Ordering Information
| Product Name | Catalog # | UNIT | Price | Qty | FAVORITES | |
PLSCR1 Double Nickase Plasmid (h) | sc-402203-NIC | 20 µg | $410.00 | |||
PLSCR1 Double Nickase Plasmid (h2) | sc-402203-NIC-2 | 20 µg | $410.00 |
PLSCR1 (phospholipid scramblase 1) is a calcium-regulated membrane-associated protein implicated in the bidirectional translocation of phospholipids across the plasma membrane, influencing membrane asymmetry and lipid-dependent signaling. It participates in interferon-stimulated gene networks and can modulate cellular responses linked to innate immunity, apoptosis, and vesicular trafficking. PLSCR1 has been connected to pathways affecting cell growth and differentiation and is frequently studied in contexts of dysregulated inflammatory signaling and oncogenic phenotypes. Altered PLSCR1 expression or function has been reported across multiple disease-associated transcriptomic signatures, making it a useful target for mechanistic studies of membrane dynamics and interferon-driven programs.
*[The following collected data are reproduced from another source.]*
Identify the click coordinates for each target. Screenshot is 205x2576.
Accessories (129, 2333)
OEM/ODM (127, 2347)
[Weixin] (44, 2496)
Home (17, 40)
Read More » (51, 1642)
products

PLSCR1 Double Nickase Plasmid (h) consists of a matched pair of plasmids engineered for high-specificity editing of the PLSCR1 locus in human cell lines. Each plasmid expresses a Cas9 D10A nickase and a distinct sgRNA targeting opposite DNA strands within PLSCR1. When directed to adjacent sites on opposite DNA strands, the two nickases generate offset single-strand nicks that together produce a staggered double-strand break, requiring coordinated on-target activity from both guides. The resulting DNA break is resolved by endogenous cellular repair pathways, most commonly through non-homologous end joining (NHEJ), leading to insertions or deletions that disrupt PLSCR1 function. By requiring dual sgRNA engagement at the target locus, the double nicking approach enhances editing specificity and provides a complementary CRISPR strategy for applications where additional control over targeting precision is desired.
To support efficient identification of edited cells, one plasmid encodes GFP for fluorescent visualization of transfected populations, while the companion plasmid carries a puromycin resistance gene for antibiotic selection. Together, these features support efficient enrichment of co-transfected populations and simplify the validation of PLSCR1-disrupted clones.
For Research Use Only. Not Intended for Diagnostic or Therapeutic Use.